_EXCERPTED TEXT:_
Question

Use the assumptions of the previous question. An object weighed by a spring balance at the equator gives the same reading as a reading taken at a depth d below the earth's surface at a pole $(d<<R)$. The value of $d$ is

• A. $\frac{{\omega }^2{R}^2}{ge}$
• B. $\frac{{\omega }^2{R}^2}{2g}$
• C. $\frac{2{\omega }^2{R}^2}{g}$
• D. $\frac{\sqrt{Rg}}{\omega }$

Answer 1

The correct option is A $\frac{{\omega }^2{R}^2}{ge}$

Let $g_e$ be the acceleration due to gravity on surface of earth, $g^{\prime }$ be the acceleration due to gravity at depth d below the surface of earth and is given by
$g^{\prime }=g_e(1-\frac{d}{R})$ ................................(1)

_WORK TO COMPLETE:_ Continue the spring balance solution above, starting right after equation (1).

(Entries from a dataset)
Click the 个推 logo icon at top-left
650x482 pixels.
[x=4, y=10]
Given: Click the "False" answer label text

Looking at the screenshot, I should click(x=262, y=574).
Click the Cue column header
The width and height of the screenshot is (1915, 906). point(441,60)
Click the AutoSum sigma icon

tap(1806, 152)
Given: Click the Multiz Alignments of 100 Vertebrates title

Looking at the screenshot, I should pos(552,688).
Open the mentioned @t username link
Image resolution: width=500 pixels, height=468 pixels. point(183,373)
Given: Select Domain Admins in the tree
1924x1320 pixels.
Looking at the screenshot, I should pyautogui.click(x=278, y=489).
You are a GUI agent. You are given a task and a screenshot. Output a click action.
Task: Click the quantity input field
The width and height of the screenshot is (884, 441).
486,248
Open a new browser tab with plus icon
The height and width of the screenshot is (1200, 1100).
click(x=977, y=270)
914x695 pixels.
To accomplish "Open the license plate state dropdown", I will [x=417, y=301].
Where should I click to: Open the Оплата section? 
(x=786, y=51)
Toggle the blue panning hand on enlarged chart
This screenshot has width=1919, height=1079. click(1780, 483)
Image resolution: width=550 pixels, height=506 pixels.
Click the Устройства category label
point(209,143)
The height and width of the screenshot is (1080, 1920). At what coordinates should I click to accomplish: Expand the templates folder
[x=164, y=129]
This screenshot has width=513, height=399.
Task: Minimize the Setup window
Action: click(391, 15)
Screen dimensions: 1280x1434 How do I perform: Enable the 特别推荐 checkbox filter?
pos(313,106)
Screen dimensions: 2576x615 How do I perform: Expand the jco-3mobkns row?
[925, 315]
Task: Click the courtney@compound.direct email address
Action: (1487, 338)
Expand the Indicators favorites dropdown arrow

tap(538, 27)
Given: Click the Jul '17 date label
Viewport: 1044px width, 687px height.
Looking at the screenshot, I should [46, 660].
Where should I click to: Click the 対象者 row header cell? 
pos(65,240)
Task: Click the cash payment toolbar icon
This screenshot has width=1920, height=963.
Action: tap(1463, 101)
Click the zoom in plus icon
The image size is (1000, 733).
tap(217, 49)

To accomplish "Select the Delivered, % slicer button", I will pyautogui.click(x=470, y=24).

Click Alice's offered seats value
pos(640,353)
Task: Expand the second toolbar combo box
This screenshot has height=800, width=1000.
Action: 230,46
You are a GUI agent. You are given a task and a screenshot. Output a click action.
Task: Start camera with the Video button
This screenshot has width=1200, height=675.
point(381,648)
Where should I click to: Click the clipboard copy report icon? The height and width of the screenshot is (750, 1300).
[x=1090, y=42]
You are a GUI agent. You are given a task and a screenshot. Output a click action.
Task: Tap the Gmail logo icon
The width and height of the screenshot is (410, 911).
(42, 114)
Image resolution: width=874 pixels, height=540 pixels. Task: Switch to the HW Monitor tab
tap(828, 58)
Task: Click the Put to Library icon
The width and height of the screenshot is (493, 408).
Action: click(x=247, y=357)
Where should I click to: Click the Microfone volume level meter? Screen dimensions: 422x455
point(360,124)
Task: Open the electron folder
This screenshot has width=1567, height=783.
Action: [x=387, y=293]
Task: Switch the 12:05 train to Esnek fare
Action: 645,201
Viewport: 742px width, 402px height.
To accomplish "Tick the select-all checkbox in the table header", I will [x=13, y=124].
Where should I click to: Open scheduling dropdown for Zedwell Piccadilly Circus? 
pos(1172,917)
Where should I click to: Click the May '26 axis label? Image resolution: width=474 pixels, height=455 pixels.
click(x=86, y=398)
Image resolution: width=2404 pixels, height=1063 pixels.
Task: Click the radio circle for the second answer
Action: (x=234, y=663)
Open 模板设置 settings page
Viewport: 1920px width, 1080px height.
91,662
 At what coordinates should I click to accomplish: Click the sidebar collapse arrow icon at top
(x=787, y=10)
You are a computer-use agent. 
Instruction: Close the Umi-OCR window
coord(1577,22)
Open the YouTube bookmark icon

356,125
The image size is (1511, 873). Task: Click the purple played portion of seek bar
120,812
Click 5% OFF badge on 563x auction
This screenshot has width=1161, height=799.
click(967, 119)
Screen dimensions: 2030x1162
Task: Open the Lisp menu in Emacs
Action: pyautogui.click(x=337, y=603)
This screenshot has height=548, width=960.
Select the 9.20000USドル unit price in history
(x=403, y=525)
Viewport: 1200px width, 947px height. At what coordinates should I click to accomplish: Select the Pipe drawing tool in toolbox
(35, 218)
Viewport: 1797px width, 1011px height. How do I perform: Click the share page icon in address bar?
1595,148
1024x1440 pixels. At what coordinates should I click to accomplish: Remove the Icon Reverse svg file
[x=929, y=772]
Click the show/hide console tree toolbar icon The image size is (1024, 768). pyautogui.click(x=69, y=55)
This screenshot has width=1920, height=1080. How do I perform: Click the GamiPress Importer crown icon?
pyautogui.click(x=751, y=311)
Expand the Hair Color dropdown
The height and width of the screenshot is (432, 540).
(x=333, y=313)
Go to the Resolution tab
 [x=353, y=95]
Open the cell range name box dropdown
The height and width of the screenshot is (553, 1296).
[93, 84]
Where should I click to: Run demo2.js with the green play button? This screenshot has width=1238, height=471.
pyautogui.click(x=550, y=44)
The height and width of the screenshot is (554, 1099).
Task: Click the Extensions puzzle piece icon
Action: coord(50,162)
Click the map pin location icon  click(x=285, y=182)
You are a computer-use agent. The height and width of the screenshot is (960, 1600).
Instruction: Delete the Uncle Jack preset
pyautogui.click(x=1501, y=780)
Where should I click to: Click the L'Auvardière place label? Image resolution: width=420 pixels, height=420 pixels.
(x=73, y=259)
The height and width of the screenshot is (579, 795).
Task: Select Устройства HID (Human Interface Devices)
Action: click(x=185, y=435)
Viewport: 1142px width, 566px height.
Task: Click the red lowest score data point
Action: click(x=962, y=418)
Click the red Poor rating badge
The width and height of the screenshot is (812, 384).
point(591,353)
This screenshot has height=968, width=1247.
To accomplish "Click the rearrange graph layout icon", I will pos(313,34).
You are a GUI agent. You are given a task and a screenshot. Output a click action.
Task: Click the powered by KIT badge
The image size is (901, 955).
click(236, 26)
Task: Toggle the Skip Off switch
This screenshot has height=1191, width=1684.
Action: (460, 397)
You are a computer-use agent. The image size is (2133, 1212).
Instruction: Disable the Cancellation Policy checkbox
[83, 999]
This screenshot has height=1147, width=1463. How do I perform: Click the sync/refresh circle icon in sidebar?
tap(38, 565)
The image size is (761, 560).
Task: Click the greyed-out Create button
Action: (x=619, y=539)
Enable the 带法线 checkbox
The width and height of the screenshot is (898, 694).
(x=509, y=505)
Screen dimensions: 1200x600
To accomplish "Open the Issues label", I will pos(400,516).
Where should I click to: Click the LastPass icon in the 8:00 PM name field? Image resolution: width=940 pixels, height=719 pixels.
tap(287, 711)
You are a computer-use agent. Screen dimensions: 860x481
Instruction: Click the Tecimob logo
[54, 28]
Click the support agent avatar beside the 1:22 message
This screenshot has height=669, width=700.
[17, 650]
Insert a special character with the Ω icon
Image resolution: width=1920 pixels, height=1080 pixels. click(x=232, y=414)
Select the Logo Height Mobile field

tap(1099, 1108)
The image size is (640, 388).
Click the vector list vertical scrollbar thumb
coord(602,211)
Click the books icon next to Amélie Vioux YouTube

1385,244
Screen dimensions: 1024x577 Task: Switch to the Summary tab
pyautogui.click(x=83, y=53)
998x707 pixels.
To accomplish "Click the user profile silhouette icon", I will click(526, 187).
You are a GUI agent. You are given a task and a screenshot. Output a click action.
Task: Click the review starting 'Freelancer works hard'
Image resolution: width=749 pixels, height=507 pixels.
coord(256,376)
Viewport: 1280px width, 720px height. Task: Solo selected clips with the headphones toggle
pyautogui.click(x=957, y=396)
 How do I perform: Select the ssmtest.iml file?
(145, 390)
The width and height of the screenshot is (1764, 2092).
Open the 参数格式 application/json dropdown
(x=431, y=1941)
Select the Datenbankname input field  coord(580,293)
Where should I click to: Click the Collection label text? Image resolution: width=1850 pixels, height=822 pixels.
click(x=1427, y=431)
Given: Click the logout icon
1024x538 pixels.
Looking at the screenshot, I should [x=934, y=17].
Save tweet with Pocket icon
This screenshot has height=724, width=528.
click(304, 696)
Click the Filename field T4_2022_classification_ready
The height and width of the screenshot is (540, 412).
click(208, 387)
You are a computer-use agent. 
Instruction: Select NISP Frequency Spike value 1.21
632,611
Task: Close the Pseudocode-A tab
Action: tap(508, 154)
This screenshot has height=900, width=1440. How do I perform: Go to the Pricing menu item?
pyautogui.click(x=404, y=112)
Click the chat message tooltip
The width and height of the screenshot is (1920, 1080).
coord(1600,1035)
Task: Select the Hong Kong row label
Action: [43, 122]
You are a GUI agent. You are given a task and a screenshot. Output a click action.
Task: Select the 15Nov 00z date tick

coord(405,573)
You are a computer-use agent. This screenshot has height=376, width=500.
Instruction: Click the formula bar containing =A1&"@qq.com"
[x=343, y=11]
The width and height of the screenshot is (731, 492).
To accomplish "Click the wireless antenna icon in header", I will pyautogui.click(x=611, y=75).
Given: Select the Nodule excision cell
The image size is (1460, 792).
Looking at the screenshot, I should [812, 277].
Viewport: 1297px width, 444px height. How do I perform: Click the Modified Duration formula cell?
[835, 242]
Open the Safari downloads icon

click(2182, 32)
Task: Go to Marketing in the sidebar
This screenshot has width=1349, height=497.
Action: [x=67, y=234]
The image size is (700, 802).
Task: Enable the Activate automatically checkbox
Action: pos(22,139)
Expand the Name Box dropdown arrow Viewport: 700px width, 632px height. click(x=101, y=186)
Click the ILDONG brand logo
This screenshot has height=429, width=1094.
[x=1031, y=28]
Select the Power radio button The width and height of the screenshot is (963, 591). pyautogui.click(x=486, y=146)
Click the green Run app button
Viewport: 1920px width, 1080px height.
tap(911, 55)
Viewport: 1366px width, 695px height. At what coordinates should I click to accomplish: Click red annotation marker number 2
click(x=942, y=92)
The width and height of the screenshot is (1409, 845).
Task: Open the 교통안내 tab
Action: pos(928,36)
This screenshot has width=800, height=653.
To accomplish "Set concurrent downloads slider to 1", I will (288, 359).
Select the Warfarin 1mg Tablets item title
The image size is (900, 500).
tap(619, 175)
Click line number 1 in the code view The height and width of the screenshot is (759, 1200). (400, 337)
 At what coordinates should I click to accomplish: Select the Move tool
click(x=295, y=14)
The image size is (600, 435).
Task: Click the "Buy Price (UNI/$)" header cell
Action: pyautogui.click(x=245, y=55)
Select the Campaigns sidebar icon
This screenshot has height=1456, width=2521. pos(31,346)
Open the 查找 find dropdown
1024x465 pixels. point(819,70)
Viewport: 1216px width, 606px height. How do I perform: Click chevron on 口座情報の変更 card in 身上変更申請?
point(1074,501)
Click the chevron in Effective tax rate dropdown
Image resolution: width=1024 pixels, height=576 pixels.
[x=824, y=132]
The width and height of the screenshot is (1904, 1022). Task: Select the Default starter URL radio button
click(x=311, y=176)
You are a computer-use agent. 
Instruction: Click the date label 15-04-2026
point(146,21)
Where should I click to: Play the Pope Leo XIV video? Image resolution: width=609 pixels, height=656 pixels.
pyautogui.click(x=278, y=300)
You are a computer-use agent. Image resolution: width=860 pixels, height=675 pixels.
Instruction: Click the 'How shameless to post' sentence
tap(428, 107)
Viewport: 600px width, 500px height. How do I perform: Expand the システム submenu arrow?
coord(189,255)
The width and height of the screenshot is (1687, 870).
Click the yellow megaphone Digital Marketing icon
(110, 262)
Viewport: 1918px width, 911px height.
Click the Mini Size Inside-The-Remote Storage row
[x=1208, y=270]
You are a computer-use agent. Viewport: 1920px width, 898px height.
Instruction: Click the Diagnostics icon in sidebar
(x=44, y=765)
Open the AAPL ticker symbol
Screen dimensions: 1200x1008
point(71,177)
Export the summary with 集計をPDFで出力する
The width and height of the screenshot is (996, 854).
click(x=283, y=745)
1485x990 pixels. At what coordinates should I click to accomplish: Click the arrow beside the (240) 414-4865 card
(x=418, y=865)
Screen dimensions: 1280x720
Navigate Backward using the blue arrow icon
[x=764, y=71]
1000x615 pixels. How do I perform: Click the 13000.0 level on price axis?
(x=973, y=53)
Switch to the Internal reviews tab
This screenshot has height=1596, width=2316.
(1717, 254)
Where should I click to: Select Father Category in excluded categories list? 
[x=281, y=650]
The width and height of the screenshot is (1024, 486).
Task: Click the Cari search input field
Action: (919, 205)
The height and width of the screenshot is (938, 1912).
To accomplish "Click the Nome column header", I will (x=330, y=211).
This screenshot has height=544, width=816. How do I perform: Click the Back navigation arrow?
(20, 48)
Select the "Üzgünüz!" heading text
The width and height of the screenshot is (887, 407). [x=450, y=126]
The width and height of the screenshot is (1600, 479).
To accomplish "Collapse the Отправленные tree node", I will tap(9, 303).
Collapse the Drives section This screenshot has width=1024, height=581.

_WRITTEN REPLY:_
The acceleration due to gravity of an object on below the surface of earth is
$g^{\prime }=g_e-{\omega }^{2}R\cos \varphi$
where, $\varphi$ is the solid angle at the center of earth sustained by the object.
At the equator, $\varphi =0^{\circ }$
$\therefore \cos \varphi =1$
Hence,
$g^{\prime }=g_e-{\omega }^{2}R$ ....................................(2)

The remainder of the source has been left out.